Pixel coordinate grounding data
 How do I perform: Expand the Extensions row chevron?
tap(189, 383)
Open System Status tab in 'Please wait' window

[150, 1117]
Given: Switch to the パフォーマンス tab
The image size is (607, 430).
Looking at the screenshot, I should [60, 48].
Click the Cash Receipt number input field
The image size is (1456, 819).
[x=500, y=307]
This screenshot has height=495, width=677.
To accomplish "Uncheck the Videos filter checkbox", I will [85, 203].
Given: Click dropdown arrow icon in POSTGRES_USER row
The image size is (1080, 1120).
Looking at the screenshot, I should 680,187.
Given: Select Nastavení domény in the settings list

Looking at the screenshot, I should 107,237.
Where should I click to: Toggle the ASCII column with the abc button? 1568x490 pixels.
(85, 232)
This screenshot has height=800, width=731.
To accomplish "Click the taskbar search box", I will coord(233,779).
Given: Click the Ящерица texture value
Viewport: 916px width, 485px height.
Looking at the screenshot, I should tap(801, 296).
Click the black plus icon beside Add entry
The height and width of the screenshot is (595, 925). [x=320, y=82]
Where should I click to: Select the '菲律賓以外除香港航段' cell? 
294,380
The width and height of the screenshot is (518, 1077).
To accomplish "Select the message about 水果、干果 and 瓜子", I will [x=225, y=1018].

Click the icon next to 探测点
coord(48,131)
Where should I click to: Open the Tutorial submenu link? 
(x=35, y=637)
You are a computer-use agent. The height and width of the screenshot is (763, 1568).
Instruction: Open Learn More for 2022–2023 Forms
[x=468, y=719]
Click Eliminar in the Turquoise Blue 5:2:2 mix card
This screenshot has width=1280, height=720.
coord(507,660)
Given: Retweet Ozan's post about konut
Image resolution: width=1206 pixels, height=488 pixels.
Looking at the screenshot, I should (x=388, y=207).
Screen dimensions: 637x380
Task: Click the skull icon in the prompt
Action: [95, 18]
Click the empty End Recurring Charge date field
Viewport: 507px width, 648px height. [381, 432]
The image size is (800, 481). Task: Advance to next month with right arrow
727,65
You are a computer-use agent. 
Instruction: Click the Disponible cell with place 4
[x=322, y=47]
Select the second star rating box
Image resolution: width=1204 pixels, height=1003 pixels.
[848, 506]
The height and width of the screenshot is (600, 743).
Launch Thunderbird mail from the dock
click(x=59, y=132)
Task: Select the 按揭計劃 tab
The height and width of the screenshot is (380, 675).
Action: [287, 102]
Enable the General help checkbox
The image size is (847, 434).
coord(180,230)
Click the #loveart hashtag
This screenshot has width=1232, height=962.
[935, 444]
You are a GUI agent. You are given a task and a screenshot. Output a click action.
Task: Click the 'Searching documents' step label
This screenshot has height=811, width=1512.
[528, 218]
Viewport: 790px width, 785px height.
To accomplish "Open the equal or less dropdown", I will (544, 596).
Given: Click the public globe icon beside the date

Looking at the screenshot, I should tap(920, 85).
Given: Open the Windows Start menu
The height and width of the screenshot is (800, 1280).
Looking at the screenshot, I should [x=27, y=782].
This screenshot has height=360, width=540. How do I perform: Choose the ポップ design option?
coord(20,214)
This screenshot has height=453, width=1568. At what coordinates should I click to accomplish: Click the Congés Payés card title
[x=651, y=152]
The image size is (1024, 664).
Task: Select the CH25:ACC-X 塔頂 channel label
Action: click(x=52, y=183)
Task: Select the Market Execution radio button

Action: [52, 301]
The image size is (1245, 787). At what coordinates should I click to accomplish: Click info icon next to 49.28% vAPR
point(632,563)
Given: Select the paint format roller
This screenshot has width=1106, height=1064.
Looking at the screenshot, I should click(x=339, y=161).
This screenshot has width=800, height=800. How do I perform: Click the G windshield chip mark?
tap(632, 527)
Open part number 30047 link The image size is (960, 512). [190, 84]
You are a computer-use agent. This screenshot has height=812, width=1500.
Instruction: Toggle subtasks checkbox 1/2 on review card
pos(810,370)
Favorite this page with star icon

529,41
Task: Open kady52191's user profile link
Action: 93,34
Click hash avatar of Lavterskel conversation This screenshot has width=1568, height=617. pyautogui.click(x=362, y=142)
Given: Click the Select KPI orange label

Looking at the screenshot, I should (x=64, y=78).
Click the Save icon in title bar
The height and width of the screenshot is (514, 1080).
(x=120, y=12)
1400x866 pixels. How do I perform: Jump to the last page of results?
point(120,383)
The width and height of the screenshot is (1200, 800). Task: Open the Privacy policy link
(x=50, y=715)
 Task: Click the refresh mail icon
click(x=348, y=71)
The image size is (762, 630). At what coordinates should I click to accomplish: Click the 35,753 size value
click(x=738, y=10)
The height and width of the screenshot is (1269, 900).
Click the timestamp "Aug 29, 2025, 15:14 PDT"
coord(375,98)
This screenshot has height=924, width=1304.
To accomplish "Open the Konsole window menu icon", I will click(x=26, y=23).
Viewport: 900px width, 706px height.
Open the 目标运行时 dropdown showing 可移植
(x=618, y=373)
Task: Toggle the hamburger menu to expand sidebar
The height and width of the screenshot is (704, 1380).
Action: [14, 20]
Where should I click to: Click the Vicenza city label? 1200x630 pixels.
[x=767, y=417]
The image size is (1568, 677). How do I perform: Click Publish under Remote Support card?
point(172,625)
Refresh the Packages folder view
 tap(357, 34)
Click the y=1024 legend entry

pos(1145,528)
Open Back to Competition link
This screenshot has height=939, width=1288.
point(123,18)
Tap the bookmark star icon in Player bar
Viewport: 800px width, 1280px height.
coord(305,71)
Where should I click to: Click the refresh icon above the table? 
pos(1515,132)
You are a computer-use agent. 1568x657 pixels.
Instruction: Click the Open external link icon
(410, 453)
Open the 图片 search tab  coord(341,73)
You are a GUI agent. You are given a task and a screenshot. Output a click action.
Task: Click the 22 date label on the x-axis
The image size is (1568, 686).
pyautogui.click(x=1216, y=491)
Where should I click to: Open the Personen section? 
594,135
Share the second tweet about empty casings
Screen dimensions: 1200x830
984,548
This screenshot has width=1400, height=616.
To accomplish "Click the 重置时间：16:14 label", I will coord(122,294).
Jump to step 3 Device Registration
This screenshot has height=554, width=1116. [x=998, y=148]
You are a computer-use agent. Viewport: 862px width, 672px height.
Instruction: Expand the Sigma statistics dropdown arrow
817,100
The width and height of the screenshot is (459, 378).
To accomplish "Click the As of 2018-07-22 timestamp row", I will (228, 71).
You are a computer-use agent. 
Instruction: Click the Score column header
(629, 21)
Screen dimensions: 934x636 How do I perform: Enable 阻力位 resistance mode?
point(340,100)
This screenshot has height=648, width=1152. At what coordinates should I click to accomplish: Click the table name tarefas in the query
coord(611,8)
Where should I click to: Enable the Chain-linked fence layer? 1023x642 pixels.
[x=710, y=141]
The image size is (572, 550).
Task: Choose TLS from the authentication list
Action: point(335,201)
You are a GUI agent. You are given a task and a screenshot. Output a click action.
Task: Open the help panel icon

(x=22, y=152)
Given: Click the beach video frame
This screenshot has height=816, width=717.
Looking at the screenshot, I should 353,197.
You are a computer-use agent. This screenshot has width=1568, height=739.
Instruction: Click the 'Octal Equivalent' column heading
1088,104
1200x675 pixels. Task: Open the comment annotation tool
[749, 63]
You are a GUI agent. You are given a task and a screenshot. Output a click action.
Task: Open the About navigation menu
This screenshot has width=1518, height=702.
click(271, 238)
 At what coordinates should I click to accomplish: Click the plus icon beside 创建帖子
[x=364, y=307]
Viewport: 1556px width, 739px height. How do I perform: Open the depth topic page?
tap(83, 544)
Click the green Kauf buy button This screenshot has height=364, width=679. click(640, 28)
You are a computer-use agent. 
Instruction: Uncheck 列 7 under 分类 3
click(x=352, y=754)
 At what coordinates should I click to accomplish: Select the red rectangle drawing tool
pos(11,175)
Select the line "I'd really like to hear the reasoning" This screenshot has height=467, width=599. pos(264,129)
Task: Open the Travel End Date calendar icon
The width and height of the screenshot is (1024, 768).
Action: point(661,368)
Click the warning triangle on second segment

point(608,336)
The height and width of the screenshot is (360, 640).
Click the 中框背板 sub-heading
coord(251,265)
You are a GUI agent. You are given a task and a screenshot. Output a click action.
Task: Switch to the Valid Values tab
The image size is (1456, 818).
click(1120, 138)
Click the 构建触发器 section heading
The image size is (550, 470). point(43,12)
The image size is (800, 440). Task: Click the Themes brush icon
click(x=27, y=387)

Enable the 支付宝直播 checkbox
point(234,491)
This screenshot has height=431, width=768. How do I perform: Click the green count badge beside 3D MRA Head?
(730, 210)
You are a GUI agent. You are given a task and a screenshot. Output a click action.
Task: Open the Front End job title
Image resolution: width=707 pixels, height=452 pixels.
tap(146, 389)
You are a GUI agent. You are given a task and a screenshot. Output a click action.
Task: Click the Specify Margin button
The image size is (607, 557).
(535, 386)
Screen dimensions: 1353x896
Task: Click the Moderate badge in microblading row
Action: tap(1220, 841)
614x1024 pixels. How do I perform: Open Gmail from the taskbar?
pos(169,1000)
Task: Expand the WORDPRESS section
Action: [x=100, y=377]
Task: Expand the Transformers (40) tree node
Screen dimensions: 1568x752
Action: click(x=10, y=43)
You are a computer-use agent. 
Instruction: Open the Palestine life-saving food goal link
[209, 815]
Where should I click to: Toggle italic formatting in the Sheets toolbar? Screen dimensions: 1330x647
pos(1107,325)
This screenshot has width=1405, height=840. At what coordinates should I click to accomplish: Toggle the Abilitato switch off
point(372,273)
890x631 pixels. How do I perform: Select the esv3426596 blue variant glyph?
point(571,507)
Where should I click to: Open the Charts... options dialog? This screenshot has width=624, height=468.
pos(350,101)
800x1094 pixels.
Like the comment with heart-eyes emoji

▶ **About this exercise**
Each line in the entries above, starting at the line with "This screenshot has width=1518, height=702." and ending at the line with "Select the line", is to be printed exactly, and only those lines.

▶ **Worked solution**
This screenshot has width=1518, height=702.
click(271, 238)
 At what coordinates should I click to accomplish: Click the plus icon beside 创建帖子
[x=364, y=307]
Viewport: 1556px width, 739px height. How do I perform: Open the depth topic page?
tap(83, 544)
Click the green Kauf buy button This screenshot has height=364, width=679. click(640, 28)
You are a computer-use agent. 
Instruction: Uncheck 列 7 under 分类 3
click(x=352, y=754)
 At what coordinates should I click to accomplish: Select the red rectangle drawing tool
pos(11,175)
Select the line "I'd really like to hear the reasoning" This screenshot has height=467, width=599. pos(264,129)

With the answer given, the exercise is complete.